And then, something else happened, that nobody—or, in fact, almost nobody—had seen coming.  A new kind of artificial intelligence, suitably called Generative AI to distinguish it from the failed experiments of the 1960s, irrupted into design schools in the spring and summer of 2022—and into the public realm only a few months later, with the release of the first AI chatbots.  GANs, a transitional mode of generative machine learning, had been known to digital artists since the late 2010s, and design schools started to experiments with GAN created images around 2020: I saw the first GAN projects at the Bartlett School of Architecture, and in Jeff Huang’s studio at the Polytechnical School in Lausanne, during the first crits in remote learning, in the summer or fall of 2020, but I am certain that similar experiments were at time being conducted elsewhere, too; to my knowledge, Matias del Campo was the first critic to relate GAN-based “neural style transfer” to the history of the idea of style in modern architectural theory, from the 19th century to the present.[4] But the real tsunami of Generative AI came with large language models and cross-modal (text-to-image) tools in the summer of 2022; with that, also came the uncritical, generalized adoption of user-friendly image-making interfaces that, at the time of writing (spring 2024), are already a ubiquitous (if often disparaged) feature of design studios in many schools of architecture, and in professional offices around the world.

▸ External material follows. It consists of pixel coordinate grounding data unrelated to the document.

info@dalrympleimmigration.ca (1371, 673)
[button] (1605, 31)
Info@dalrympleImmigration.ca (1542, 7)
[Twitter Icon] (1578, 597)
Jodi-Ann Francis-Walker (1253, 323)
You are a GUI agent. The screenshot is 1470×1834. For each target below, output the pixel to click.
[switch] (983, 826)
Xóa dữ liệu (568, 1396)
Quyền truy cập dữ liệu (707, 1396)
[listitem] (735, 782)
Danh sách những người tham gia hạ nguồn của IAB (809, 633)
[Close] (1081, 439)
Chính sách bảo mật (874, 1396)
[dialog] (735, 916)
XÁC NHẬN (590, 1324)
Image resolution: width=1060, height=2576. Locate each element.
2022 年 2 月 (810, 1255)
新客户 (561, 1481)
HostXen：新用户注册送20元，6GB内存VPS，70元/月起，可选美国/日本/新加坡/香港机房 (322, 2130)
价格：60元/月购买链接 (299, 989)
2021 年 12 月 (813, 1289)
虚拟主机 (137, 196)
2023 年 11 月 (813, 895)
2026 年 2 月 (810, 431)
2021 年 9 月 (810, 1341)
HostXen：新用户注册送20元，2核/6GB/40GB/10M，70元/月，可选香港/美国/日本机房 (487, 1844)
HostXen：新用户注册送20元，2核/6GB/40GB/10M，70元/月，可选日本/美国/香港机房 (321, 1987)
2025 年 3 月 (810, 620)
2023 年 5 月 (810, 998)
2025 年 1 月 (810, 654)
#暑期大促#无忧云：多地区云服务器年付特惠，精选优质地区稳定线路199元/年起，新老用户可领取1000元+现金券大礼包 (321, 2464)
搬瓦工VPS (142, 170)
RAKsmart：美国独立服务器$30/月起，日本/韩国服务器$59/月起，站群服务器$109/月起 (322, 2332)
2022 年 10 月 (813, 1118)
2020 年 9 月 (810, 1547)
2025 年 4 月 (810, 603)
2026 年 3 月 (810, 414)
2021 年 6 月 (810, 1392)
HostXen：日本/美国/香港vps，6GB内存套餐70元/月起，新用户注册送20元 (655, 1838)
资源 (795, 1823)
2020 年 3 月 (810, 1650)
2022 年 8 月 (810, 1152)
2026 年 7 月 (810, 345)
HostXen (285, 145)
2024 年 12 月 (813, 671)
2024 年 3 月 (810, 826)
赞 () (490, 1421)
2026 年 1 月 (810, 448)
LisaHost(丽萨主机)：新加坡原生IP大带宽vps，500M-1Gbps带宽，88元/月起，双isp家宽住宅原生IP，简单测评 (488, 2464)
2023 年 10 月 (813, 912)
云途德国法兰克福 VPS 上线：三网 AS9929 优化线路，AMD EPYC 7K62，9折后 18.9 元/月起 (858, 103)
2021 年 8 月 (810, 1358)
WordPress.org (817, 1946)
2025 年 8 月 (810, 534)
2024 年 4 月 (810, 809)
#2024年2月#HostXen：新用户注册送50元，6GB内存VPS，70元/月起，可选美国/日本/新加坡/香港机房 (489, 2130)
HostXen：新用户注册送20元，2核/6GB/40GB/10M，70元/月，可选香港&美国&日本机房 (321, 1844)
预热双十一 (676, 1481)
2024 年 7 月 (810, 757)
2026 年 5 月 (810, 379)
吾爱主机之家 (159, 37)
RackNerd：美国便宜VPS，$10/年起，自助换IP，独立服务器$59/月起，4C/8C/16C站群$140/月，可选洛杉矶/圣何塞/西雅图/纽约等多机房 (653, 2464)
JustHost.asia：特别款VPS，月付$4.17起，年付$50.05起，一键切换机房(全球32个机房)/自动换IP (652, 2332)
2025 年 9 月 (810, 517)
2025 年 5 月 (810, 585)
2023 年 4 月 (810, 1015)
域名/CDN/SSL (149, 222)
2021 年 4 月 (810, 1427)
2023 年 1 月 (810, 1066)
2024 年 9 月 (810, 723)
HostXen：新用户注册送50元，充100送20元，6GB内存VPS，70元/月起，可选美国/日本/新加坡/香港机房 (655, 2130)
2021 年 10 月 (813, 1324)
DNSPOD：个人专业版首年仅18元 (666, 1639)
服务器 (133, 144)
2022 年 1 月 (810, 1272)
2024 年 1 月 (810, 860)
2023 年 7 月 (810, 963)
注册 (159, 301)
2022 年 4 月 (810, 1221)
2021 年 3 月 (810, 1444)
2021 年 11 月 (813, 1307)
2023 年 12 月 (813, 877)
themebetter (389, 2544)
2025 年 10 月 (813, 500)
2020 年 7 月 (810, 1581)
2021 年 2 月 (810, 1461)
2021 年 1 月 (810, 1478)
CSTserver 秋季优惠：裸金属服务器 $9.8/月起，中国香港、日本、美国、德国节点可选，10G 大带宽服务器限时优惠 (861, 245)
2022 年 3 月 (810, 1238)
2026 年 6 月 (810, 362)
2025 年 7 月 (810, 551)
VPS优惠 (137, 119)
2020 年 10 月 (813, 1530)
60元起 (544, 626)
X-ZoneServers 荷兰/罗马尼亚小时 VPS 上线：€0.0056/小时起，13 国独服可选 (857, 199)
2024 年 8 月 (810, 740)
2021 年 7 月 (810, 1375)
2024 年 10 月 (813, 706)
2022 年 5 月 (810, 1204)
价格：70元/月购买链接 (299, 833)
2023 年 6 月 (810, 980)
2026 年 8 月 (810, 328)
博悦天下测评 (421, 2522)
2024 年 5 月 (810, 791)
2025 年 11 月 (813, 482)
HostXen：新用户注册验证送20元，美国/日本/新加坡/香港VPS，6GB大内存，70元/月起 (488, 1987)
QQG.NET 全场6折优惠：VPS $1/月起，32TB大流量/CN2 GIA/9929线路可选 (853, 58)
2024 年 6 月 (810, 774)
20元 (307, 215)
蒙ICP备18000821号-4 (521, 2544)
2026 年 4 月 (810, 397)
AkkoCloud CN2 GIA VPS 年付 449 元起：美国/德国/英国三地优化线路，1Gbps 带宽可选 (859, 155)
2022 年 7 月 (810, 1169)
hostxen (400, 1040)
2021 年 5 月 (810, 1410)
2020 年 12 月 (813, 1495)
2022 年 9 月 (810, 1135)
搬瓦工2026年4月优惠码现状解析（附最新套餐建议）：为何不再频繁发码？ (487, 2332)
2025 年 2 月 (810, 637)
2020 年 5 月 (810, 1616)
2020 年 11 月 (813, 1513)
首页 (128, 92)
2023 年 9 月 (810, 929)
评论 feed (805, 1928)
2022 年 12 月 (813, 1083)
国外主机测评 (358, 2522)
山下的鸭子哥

The practical applications of AI-driven image-processing tools are, for the time being, mostly limited to sketching and renderings—albeit new and unexpected developments may occur anytime, as we have seen time and again in the course of the last two years.  The conceptual, theoretical and, so to speak, methodological implications, and side effects, of the rise of AI-generated images are, however, already momentous: as I have argued elsewhere, Generative AI, either based on legacy GANs or on more recent large language models, is, in epistemological terms, a machine that automates imitation; it is a powerful—albeit purely technical—reminder of a basic, universal condition of human creativity: namely, that nothing is created out of nothing, but all is generated out of something that already exists.  Just like Generative AI can only invent new things based on—but in fact derived from—a dataset of precedents, so all human invention inevitably entails a component of creative imitation: whereby “imitation” means, as in the Greek and Roman, humanistic and classical tradition, the awareness, acknowledgement, election, selection, assimilation, and intelligent transformation, of a corpus of models.  This is a mode of invention that was intensively theorized, and largely practiced, in the European, classical tradition (and, I have reason to assume, in other pre-industrial, artisan traditions around the world) before the rise of industrial modernism, and which modernism eliminated for practical and ideological reasons.  As a result, today nobody knows what imitation is, what it does, and how it works.  And, in so far as Generative AI is an imitation machine, we urgently need to learn again at least the basic of the arts and sciences of imitation, so we know what Generative AI does—and what we do, when we use it.   In short, we need to engage with imitation again, in critical and creative terms; after a century of abeyance and modernist mandated oblivion, we need to come up with a new theory of mimesis.[5]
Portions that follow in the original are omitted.